**Document section:**
Film screenings & networking

We held our third film screening of the year last week. It was In Our Hands, a hugely insipirational film about how we can take back control of our food system. Afterwards we talked about all the things that are happening in Lambeth and how if we work together we are much greater than the sum of our parts.

If you missed the earlier films we are planning to screen Demain and SEED again with the RCA in Battersea in May as part of the Chelsea Fringe. We will send emails to members to invite you but please keep an eye on our website, or if you haven’t joined you can do so here:

We are also pleased to be involved in a speaker event on May 21st, also part of Chelsea Fringe, bringing together Pam Warhurst, founding of the Incredible Edible movement, with two trustees of the new London National Park City programme. The event will be held at Battersea Power Station. If you have never heard Pam speak it’s highly recommended..and a great way to connect with what is going on in the rest of London and outside of London. More details here.

LEAP into Healthy Lifestyles

Incredible Edible Lambeth is working with Lambeth Early Action Partnership (LEAP) in four wards of Lambeth (Stockwell, Vassall, Coldharbour and Tulse Hill), to facilitate activities for families with children under 4 years old, who are often on low incomes, to access more activities around healthy eating and being active.

We are prototyping ways of working that the families and children can design their own projects, such as food-growing, cooking and eating and being outdoors appreciating nature and the environment. We are putting parents in control, and building on community assets, rather than making them recipients of services.

**Provided material:**
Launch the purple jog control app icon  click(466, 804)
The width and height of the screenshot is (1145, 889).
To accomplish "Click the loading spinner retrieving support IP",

**What the exercise asks:** Transcribe the part of the Incredible Edible Lambeth update that opens with the words containing "LEAP into Healthy" and closes with "recipients of services.".

**Complete output:**
LEAP into Healthy Lifestyles

Incredible Edible Lambeth is working with Lambeth Early Action Partnership (LEAP) in four wards of Lambeth (Stockwell, Vassall, Coldharbour and Tulse Hill), to facilitate activities for families with children under 4 years old, who are often on low incomes, to access more activities around healthy eating and being active.

We are prototyping ways of working that the families and children can design their own projects, such as food-growing, cooking and eating and being outdoors appreciating nature and the environment. We are putting parents in control, and building on community assets, rather than making them recipients of services.